Simhon does not agree with Gutwein.
"The shekel is a big success. It has held its ground all these years, and in the past decade it has only become stronger - not because of speculative manipulations, but because the Israeli economy has proven itself to be stable and responsibly administered. In 2011 foreign entities held NIS 100 billion in shekel-linked bonds, which is evidence of the financial system's great confidence in the Israeli currency."
The new shekel's 27th birthday will probably be its last. Next year, it will probably join the so-called "27 Club," the group of rock stars including Jim Morrison, Kurt Cobain and Amy Winehouse who died at that young age.
In the relatively short time that it has been with us, we've managed to get used to it. We even gave it a special sign on the keyboard. We almost forgot for a moment that like everything else in Israel, our currency's identity is temporary.

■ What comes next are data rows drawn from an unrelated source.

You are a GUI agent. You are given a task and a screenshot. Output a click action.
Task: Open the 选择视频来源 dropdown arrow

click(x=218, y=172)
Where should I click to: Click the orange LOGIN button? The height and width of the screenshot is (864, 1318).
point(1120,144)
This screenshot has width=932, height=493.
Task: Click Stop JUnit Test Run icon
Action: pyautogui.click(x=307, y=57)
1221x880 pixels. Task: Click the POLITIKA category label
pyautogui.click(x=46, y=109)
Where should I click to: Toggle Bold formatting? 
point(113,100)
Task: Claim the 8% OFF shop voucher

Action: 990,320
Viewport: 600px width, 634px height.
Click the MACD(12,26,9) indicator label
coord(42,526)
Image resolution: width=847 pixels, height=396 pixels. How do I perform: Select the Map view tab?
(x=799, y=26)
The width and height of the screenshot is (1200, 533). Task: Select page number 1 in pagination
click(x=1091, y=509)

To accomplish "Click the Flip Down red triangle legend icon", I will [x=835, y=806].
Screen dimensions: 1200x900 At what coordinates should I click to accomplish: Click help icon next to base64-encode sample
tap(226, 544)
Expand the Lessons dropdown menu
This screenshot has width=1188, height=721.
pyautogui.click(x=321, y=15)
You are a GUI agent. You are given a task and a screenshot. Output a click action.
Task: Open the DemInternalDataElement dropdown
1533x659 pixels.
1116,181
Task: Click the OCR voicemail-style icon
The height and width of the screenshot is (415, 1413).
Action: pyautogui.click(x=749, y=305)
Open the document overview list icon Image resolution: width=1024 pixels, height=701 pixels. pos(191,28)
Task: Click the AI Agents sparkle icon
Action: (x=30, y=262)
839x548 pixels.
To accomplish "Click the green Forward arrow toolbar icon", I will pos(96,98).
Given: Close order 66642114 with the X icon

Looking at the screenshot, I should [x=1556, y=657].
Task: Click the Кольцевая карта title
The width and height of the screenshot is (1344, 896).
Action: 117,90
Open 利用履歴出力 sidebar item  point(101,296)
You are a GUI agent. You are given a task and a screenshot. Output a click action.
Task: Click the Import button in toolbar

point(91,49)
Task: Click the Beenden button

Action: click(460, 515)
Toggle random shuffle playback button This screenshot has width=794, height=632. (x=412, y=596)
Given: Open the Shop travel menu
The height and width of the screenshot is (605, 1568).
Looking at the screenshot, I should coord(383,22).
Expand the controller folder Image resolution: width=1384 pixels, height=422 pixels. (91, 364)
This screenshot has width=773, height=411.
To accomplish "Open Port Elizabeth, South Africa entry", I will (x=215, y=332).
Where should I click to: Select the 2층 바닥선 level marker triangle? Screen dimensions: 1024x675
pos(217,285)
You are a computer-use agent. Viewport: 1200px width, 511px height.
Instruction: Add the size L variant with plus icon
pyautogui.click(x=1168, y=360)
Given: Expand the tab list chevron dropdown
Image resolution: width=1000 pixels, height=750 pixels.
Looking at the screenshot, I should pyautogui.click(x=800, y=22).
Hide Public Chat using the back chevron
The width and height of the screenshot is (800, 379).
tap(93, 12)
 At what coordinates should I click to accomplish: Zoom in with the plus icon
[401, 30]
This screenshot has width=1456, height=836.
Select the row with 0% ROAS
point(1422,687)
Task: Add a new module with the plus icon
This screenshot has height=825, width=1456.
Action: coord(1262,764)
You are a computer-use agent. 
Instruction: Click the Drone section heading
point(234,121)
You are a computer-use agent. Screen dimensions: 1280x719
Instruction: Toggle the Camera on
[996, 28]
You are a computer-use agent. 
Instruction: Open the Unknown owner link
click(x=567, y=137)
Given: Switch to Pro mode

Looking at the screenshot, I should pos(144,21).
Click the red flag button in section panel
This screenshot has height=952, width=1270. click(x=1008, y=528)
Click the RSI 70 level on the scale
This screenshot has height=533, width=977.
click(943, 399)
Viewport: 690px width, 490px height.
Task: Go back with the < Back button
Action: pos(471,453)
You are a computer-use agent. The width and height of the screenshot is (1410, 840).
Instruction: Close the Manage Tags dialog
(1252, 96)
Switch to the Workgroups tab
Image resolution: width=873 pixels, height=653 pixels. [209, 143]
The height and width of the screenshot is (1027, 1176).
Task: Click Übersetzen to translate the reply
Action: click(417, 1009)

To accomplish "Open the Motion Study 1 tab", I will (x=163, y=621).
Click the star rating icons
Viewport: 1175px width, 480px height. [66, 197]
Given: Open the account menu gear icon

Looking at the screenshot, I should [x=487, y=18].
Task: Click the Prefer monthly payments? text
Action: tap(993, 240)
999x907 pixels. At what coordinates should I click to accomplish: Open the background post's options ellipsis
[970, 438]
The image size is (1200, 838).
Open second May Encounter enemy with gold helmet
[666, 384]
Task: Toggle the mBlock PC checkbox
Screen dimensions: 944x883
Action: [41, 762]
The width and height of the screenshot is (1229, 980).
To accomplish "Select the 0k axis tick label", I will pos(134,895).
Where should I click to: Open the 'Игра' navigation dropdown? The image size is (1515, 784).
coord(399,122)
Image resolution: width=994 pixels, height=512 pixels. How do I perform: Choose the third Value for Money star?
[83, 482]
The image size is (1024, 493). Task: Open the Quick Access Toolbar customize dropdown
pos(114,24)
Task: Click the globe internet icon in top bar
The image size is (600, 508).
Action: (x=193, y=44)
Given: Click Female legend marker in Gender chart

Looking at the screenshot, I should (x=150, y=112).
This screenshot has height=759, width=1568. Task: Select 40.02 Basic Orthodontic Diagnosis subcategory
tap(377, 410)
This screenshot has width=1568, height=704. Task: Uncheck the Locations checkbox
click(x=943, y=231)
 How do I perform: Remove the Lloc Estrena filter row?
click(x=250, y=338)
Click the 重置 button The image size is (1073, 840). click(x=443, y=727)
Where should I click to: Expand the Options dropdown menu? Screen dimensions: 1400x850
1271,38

"There's no question that there's a constant search on here," says sociologist Oz Almog. "The language isn't stable, the institutions aren't stable. Look how often we've changed the election system. It's definitely a reflection of a search for direction and the tendency to improvise. We even build for the short term, our pavement is made from cement tiles that wear out and have to be replaced every few years. Everything is temporary here. Everything is accompanied by a sense of transiency, and this feeling is reinforced by temporary symbols. We're young, we haven't been here for hundreds of years, we're a young nation that is consolidating itself."
Avi Simhon is not impressed by the self-searching.
"Why change? We finally have a strong currency, why play around with it? Things are stable now, so why change the name? It seems absurd to me. We might as well go back to calling them zuzim [a Jewish currency used in Roman Palestine]."